*** Begin section ***

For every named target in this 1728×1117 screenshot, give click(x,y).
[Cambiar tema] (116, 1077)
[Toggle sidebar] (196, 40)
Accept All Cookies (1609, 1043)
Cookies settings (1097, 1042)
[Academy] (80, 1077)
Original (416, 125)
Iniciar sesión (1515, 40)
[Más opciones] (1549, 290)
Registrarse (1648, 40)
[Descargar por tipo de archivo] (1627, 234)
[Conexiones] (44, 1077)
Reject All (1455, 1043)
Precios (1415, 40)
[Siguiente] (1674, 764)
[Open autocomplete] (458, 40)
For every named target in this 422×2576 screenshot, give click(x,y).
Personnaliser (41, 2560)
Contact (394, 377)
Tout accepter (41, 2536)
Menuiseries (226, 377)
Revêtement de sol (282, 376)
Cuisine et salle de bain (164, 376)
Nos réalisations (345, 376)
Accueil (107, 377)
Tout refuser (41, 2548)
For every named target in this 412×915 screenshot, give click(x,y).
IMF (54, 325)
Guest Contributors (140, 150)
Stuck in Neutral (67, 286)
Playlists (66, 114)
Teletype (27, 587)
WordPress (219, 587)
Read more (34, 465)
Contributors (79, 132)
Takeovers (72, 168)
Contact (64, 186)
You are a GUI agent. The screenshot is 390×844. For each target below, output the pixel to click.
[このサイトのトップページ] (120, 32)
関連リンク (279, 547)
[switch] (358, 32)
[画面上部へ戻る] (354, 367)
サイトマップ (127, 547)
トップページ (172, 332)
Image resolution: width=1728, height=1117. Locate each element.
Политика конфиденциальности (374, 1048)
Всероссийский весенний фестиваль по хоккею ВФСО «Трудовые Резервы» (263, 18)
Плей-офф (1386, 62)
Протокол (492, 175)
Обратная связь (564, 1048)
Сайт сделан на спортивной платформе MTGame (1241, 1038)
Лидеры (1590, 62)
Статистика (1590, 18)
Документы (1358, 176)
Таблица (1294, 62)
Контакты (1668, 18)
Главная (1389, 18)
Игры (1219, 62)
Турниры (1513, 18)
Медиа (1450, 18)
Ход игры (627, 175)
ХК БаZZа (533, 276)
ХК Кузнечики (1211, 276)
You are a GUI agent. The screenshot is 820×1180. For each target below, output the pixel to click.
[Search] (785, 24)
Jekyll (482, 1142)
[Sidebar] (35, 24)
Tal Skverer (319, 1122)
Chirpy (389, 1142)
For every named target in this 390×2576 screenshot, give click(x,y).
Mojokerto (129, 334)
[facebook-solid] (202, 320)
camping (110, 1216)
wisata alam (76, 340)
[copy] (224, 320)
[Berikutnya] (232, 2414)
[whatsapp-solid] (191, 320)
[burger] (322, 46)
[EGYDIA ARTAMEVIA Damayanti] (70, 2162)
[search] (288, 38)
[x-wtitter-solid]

*** End section ***

Which lines run from the one holding "Статистика (1590, 18)" through the end of the data? Write them out exactly, ends included, and add nothing.

Статистика (1590, 18)
Документы (1358, 176)
Таблица (1294, 62)
Контакты (1668, 18)
Главная (1389, 18)
Игры (1219, 62)
Турниры (1513, 18)
Медиа (1450, 18)
Ход игры (627, 175)
ХК БаZZа (533, 276)
ХК Кузнечики (1211, 276)
You are a GUI agent. The screenshot is 820×1180. For each target below, output the pixel to click.
[Search] (785, 24)
Jekyll (482, 1142)
[Sidebar] (35, 24)
Tal Skverer (319, 1122)
Chirpy (389, 1142)
For every named target in this 390×2576 screenshot, give click(x,y).
Mojokerto (129, 334)
[facebook-solid] (202, 320)
camping (110, 1216)
wisata alam (76, 340)
[copy] (224, 320)
[Berikutnya] (232, 2414)
[whatsapp-solid] (191, 320)
[burger] (322, 46)
[EGYDIA ARTAMEVIA Damayanti] (70, 2162)
[search] (288, 38)
[x-wtitter-solid]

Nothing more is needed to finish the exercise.